Gremialnie zebrani na pl. Ratuszowym sympatycy muzyki podwórkowej na II Festiwalu Kapel Podwórkowych w Wilnie mieli przyjemność zapoznać się z tym wspaniałym zespołem – „Kapelą im. Staśka Wielanka” z Warszawy, którego działalność artystyczna skierowana jest na ocalenie od zapomnienia utworów muzycznych z lat międzywojnia, promowania folkloru miejskiego doby obecnej oraz kontynuowanie pięknej tradycji artystycznej kapel podwórkowych.
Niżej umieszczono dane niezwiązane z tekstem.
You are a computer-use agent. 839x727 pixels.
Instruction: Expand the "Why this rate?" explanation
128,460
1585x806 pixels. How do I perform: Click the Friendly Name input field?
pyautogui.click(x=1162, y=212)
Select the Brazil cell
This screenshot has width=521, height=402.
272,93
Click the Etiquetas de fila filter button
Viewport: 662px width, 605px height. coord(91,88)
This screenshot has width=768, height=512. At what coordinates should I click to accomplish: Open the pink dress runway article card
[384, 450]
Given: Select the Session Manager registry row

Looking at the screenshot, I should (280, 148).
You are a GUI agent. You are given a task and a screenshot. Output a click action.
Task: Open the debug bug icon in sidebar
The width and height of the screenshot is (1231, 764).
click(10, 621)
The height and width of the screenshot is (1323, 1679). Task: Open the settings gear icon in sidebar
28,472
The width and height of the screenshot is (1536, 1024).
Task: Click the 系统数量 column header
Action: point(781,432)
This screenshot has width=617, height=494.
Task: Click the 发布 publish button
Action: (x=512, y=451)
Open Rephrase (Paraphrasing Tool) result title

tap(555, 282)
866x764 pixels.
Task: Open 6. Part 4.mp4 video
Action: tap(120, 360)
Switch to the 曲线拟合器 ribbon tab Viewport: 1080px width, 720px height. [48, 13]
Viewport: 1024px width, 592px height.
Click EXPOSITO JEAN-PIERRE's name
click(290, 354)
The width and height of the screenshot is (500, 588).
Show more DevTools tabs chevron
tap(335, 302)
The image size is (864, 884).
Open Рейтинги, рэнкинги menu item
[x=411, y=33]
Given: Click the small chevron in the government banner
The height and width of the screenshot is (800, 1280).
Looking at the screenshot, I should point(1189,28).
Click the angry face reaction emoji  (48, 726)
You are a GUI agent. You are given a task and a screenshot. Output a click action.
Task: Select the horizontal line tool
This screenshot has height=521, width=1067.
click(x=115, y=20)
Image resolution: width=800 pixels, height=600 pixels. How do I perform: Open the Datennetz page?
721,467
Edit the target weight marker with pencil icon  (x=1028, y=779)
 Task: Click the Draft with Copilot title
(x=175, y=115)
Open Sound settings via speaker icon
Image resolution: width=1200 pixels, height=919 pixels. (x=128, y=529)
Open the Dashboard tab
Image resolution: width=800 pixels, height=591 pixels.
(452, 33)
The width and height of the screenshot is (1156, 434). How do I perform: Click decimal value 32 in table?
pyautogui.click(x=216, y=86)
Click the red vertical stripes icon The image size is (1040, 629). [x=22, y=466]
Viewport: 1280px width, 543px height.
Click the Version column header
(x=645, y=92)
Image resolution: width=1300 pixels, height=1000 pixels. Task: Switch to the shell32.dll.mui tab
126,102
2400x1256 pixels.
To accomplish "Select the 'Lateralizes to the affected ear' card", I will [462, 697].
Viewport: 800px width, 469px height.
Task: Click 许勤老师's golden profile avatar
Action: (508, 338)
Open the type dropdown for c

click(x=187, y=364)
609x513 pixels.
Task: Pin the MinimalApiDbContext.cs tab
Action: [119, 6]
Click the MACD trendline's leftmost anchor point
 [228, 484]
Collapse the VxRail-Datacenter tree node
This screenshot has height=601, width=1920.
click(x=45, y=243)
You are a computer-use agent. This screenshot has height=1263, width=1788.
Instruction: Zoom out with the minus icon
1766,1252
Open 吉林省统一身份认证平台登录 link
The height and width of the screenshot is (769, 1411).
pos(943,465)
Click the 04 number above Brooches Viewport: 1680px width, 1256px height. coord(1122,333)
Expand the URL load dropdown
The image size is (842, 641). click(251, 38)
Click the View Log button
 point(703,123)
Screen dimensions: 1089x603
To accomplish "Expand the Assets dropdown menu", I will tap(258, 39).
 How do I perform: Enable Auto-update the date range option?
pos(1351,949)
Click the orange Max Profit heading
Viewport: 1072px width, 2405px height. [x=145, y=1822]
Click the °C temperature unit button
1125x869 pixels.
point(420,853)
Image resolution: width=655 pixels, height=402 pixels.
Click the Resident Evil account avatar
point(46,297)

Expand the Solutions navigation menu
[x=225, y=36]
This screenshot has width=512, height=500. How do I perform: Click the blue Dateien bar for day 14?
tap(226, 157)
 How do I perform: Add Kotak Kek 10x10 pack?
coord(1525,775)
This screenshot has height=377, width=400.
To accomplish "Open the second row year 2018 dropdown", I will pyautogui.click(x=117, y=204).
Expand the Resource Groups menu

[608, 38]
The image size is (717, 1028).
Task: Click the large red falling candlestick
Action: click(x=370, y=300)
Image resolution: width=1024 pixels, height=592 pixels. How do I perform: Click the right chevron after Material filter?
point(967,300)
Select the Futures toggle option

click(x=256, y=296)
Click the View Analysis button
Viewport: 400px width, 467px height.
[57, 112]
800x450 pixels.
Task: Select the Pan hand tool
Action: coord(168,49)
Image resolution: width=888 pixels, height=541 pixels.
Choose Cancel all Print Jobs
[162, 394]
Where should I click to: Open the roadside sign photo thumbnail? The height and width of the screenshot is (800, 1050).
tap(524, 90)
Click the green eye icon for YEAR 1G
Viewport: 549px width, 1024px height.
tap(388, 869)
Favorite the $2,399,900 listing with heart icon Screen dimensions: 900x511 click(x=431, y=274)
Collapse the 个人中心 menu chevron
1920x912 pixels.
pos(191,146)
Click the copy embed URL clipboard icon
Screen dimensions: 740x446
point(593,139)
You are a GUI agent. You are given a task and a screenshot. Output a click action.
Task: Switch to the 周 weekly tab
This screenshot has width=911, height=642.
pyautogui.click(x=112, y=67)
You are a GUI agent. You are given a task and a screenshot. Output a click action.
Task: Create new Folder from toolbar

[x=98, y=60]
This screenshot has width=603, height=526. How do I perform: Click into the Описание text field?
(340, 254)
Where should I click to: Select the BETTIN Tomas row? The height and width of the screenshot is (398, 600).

Gorące oklaski i okrzyki „brawo!” brzmiały niejednokrotnie podczas popisów tego zespołu. „Kapela im. Staśka Wielanka” zachęcała do wspólnego śpiewu i publiczność z zapałem wtórowała „Tango Milonga”, „Nasze kawalerskie”, „Słomiany wdowiec”, „Piosenki o warszawskiej Pradze”, „Bal na Gnojnej”, „U cioci na imieninach” i in. Piosenki legionowe, żydowskie, warszawskie… oraz wiele innych piosenek z repertuaru sławnego warszawskiego zespołu znane są także w Wilnie.

W wielu miastach europejskich, jak na przykład w Warszawie, są wzniesione pomniki kapelom podwórkowym. Taki pomnik spotkamy na warszawskiej Pradze. Świadczy to o popularności muzyki podwórkowej, lubianej przez rzesze amatorów rozrywki. W repertuarze kapel podwórkowych jest najczęściej muzyka taneczna. Współczesne kapele podwórkowe często wzorują się na zespołach podwórkowych z okresu międzywojennego. Teraz już zanikła na Wileńszczyźnie taka tradycja, gdy w świąteczne i wolne od pracy dni zbierała się młodzież na wieczorki, by zatańczyć i poszaleć aż do rana. Kapele podwórkowe grały także na kresowych weselach. Na bogatym weselu nie mogło zabraknąć ani skrzypiec, ani harmonii. Popularne były też i bębenki, i cymbałki.

Pozdrowić jubilatów przybyła także serdecznie zaprzyjaźniona z nimi kapela „Kombinatorzy” z Budzynia. Reprezentacyjna kapela radia i telewizji w Budzyniu z Wielkopolski na festiwalu zaprezentowała wiele piosenek w gwarze regionalnej, w międzyczasie sypiąc żartami, by jeszcze bardziej rozbawić wileńską publiczność. „Kombinatorzy” byli wzruszeni przyjęciem i podziwiali frekwencję oraz aktywność wileńskich słuchaczy.

Wiele ciepłych emocji do serc obecnych na festiwalu zaadresowała kapela podwórkowa ze Lwowa – „Fala ze Lwowa” oraz dziarska kapela folklorystyczna „Gryčia” z Grzegorzewa.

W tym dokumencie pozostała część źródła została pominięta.